▼▼▼

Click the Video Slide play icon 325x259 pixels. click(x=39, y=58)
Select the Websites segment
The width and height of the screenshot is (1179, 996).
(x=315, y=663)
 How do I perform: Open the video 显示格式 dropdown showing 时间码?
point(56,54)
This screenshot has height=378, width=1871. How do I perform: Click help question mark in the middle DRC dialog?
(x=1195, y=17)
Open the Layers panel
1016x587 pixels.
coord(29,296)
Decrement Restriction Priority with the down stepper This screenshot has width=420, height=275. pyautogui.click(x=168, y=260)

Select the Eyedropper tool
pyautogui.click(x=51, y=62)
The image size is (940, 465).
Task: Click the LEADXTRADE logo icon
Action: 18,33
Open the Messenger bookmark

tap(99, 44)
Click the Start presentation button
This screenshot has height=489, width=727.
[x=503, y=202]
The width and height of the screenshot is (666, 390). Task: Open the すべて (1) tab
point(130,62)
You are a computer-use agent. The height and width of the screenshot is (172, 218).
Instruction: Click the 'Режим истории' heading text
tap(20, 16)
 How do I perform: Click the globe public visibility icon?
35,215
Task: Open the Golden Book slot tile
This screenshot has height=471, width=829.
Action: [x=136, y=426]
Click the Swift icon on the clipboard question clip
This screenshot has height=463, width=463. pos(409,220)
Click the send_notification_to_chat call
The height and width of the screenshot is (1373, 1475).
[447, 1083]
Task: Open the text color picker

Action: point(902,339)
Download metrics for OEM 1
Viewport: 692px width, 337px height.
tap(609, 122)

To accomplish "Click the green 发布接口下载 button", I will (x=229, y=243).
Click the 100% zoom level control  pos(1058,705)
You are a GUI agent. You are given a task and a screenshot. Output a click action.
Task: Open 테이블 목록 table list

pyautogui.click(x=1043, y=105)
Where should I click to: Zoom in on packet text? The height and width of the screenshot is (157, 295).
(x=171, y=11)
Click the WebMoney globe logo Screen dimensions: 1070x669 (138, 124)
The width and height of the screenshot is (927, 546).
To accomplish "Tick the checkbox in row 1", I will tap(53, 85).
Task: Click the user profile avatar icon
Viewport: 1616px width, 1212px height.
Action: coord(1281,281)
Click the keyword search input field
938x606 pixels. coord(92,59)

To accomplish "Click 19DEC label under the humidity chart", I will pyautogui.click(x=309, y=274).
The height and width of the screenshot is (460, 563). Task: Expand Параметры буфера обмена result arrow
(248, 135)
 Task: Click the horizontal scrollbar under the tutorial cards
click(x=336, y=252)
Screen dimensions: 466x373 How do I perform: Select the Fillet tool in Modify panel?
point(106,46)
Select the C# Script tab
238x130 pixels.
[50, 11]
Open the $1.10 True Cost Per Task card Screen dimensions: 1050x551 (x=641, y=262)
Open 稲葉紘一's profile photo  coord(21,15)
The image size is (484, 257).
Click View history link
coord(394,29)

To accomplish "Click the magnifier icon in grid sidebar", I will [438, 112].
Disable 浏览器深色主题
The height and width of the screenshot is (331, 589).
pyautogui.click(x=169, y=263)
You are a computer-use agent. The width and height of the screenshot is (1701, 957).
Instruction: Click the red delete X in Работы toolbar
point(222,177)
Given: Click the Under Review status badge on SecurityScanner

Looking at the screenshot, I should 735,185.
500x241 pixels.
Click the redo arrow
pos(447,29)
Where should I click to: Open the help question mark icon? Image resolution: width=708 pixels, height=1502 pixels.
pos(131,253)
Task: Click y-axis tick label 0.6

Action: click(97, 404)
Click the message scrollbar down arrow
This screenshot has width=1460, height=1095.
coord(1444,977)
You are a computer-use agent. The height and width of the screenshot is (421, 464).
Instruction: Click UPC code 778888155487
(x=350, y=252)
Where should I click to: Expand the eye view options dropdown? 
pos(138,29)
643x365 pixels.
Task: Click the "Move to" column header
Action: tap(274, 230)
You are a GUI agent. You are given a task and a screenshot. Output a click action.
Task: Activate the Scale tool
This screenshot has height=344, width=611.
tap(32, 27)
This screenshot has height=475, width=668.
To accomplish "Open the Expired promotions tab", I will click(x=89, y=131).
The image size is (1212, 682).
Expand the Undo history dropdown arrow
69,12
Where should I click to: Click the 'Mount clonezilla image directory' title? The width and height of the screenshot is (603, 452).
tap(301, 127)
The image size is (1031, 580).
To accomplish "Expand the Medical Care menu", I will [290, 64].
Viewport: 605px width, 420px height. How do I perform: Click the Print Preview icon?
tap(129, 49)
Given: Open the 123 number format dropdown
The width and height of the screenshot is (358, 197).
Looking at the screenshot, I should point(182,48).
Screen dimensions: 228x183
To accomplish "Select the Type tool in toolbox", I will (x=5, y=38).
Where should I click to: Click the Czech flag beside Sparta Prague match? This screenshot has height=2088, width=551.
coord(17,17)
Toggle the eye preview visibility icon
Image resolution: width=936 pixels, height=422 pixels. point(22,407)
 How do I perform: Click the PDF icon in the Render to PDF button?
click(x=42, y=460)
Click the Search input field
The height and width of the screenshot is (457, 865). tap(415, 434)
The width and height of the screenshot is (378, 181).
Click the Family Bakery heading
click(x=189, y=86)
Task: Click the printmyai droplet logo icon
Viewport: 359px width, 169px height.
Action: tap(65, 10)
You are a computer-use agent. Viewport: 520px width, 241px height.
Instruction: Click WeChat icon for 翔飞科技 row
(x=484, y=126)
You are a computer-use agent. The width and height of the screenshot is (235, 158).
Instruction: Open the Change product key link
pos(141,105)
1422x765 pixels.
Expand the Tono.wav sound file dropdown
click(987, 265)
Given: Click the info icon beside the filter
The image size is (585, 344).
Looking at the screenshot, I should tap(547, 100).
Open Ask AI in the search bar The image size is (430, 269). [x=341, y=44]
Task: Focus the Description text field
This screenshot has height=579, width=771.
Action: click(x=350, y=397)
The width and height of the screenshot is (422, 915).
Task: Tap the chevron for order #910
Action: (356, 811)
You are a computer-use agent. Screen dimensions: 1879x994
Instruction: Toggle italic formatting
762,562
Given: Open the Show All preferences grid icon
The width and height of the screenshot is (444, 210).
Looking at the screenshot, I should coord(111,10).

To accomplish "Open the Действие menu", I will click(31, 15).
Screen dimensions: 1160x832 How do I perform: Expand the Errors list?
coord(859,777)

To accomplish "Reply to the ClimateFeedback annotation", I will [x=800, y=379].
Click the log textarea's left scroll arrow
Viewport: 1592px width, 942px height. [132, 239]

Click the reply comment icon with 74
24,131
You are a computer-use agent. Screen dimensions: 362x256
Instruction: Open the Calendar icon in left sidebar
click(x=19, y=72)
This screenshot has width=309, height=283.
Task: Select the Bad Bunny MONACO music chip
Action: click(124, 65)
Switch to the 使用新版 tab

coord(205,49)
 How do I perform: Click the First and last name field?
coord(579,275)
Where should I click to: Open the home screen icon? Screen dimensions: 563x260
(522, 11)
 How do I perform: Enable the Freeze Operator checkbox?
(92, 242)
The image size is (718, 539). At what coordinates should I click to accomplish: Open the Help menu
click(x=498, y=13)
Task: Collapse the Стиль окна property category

▲▲▲

_Stated problem_: How many lines of the entries above contain the string "dimensions"? Reply with the number alone.

_Completed task_: 8